# Work instructions:
Beginning at the line that holds "Enable the 自动登录 checkbox", restate each line exactly through the final line of the records. Include both of those lines.

-------

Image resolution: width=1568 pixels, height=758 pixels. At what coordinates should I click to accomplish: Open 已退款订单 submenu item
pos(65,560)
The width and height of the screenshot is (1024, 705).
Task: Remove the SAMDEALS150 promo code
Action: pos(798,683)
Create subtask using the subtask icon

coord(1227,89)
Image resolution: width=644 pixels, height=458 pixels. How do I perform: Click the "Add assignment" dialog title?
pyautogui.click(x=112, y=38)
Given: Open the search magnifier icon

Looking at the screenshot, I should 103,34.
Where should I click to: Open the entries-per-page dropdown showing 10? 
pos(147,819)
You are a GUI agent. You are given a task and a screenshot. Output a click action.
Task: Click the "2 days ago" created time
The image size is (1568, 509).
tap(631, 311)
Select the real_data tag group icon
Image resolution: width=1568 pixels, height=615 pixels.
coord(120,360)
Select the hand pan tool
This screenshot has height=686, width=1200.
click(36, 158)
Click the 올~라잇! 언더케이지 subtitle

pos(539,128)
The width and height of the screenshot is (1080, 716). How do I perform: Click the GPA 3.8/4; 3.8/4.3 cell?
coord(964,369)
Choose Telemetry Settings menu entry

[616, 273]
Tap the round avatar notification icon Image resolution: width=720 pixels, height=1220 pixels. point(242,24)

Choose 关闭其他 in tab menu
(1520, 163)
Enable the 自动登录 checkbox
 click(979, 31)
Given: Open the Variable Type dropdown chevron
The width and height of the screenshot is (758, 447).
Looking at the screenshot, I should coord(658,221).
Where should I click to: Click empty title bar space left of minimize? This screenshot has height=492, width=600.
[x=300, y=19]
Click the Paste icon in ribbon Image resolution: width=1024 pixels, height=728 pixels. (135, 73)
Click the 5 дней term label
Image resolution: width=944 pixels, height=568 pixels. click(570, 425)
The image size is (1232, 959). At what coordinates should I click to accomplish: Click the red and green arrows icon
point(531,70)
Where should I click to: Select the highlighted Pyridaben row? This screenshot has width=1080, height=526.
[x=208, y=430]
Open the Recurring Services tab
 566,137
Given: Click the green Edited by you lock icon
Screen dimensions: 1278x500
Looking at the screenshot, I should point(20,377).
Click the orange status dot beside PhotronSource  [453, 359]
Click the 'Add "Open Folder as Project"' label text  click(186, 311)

-------

# Exercise solution:
Enable the 自动登录 checkbox
 click(979, 31)
Given: Open the Variable Type dropdown chevron
The width and height of the screenshot is (758, 447).
Looking at the screenshot, I should coord(658,221).
Where should I click to: Click empty title bar space left of minimize? This screenshot has height=492, width=600.
[x=300, y=19]
Click the Paste icon in ribbon Image resolution: width=1024 pixels, height=728 pixels. (135, 73)
Click the 5 дней term label
Image resolution: width=944 pixels, height=568 pixels. click(570, 425)
The image size is (1232, 959). At what coordinates should I click to accomplish: Click the red and green arrows icon
point(531,70)
Where should I click to: Select the highlighted Pyridaben row? This screenshot has width=1080, height=526.
[x=208, y=430]
Open the Recurring Services tab
 566,137
Given: Click the green Edited by you lock icon
Screen dimensions: 1278x500
Looking at the screenshot, I should point(20,377).
Click the orange status dot beside PhotronSource  [453, 359]
Click the 'Add "Open Folder as Project"' label text  click(186, 311)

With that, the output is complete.